JeremyGelb / spNetwork

An R package to perform spatial analysis on networks.
GNU General Public License v2.0
34 stars 2 forks source link

The Result of the cv_scores being Negative in the Cross-Validation Calculation to Determine the Bandwidth #22

Closed citrahadisaputri closed 2 weeks ago

citrahadisaputri commented 2 months ago

This is my first time trying out this package. Thank you for creating such an amazing package. However, I have encountered some difficulties during operation. I want to check the bandwidth based on the data I have to determine the most optimal bandwidth using cross-validation likelihood. However, the cv_scores or the score calculation results for the bandwidth are all negative. I have tried various values from the smallest to the largest (bw (200, 500, 2000, 100.000, ect)).

My research aims to determine the density of traffic accident occurrences from 2021 to 2023 based on primary roads. Before I perform cross-validation calculations, I need to simplify the road data due to an error indicating that my data is too complex. Here's the code I'm using for this operation: "simple_lines_valid" is the road data after simplification. I'm using a grid (200,200) because of the large research area, which is approximately 373.78 km²."

image

I hope to find a solution to this issue. If I've made any mistakes, I apologize, and I'm open to feedback. Thank you.

JeremyGelb commented 1 month ago

Hello ! Thank you for your interest in spNetwork !

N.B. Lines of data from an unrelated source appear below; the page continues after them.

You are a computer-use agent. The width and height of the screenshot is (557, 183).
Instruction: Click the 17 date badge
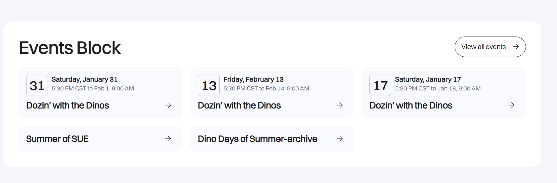pos(380,86)
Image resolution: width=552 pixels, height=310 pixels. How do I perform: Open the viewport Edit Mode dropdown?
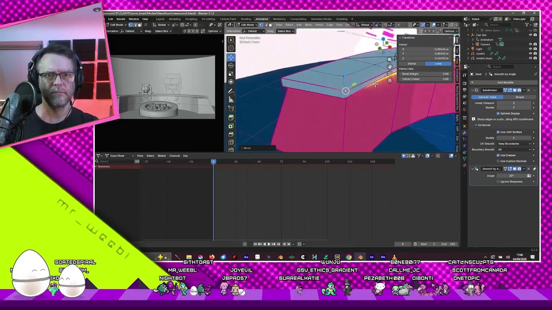(x=248, y=25)

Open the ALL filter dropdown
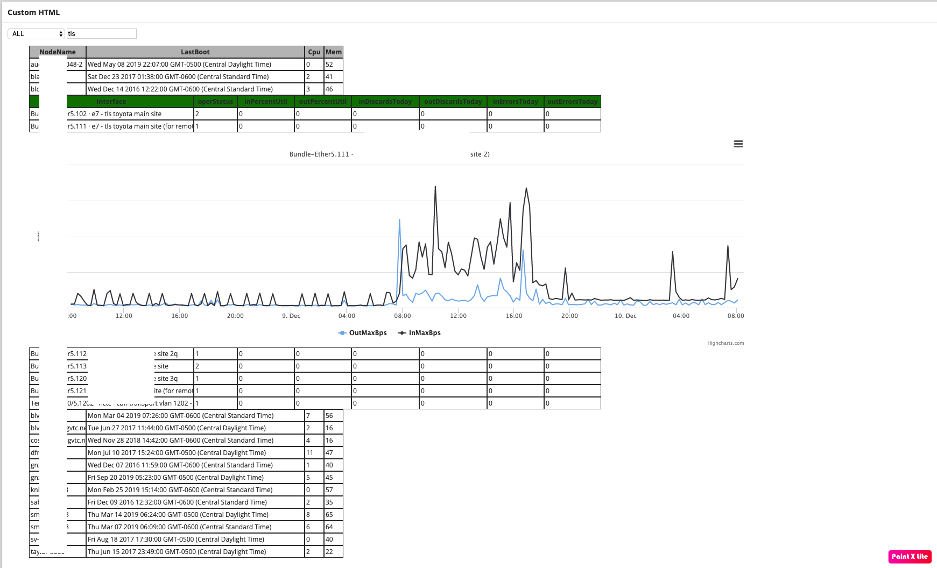point(36,34)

It is absolutely normal to obtain negative scores for bandwidth cross validation. If you look at the formula, it is simply the sum of the log of the estimated bandwidth at event location when the event is removed (leave one out). The log of a small value can be a negative number. It does not change how the results is interpreted. Please, check the vignette called introduction. The example provided also obtain negative values.

Using grid_shape = c(200,200) seems too much, but I cannot really tell without seeing the study area. When I work with data for a city of the size of Montreal, 15*15 is usually enough. Also, the parameter max_depth = 15 is likely very high, you could greatly reduce calculation time with only a small reduction in precision with max_depth = 10.

Finally, I just uploaded a new version of the package on github. The new version is much faster than the previous one. I would recommend to use it. However, the parameters of the bandwidth selection functions have been slightly modified.

Let me know if it helps !

citrahadisaputri commented 1 month ago

Thank you, it was very helpful. I will follow some of your suggestions. Thank you for the new information you provided! Have a great day!